Podręcznik przekazuje wiedzę w sposób nieautorytarny, przyjazny wobec czytelnika, ale w następującym fragmencie skłonność do prostego wyjaśniania posunięto chyba za daleko: „Trzeba pamiętać, że teatr to także dziedzina sztuki, której istotą jest nie tylko wygłaszanie tekstu, ale i jego przedstawianie” (s. 86). Trudno zgodzić się z nazbyt łatwym uogólnieniem, że rządy Rzymu w Palestynie były po prostu „tak niesprawiedliwe, że Żydom nie pozostawało nic innego, jak pokładać ufność w Bogu” (s. 117). Byli wszak Żydzi posiadający obywatelstwo rzymskie i korzystający z jego dobrodziejstw, posługujący się świetnie greką. Niezbyt fortunne jest chyba rozróżnienie w strukturze społecznej miasta średniowiecznego plebsu i pospólstwa, wszak w jęz. polskim są to częstokroć terminy wymiennie stosowane (s. 158). Przy okazji omawiania przyczyn powstania zakonu dominikanów (s. 169) należałoby dodać, że stanowili oni kadrową bazę Świętej Inkwizycji.
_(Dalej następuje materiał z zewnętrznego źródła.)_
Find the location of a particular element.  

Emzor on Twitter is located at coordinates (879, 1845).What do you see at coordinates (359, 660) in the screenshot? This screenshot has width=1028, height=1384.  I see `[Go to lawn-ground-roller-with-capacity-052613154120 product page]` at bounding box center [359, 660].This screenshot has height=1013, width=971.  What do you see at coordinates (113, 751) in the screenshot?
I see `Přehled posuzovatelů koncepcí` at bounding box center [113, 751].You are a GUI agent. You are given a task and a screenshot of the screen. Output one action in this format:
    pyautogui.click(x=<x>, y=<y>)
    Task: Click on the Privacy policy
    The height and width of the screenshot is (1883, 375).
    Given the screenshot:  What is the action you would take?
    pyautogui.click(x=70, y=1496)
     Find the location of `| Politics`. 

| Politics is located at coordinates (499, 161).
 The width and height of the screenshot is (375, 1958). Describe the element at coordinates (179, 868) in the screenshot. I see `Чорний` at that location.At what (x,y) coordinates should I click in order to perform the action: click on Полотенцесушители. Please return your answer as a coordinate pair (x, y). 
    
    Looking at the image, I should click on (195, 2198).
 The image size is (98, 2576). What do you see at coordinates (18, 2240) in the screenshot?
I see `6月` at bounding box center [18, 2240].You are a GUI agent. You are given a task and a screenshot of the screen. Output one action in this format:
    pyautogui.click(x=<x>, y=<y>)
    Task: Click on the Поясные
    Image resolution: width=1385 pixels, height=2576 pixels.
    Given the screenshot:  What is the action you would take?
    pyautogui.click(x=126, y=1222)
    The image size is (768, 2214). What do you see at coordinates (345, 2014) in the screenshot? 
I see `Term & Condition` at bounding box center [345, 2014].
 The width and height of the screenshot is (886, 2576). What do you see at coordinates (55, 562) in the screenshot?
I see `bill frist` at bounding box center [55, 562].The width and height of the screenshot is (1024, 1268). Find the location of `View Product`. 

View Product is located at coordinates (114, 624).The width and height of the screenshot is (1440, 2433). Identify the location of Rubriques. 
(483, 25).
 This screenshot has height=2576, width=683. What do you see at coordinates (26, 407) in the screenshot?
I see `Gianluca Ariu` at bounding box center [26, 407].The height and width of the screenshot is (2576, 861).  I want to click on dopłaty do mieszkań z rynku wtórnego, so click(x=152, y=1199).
Niestety, ten termin w ogóle nie pada w podręczniku, nawet tam, gdzie mówi się o walce Kościoła z heretykami (s. 168). Jedna z mapek została błędnie podpisana – przedstawia Polskę nie na przełomie XIV i XV wieku, lecz w granicach o prawie sto lat późniejszych, już po drugim pokoju toruńskim (s. 216). Nawet gdyby podpis był prawidłowy, to i tak zilustrowanie tą mapą tego fragmentu (o małżeństwie Jagiełły i Jadwigi) nie ma sensu.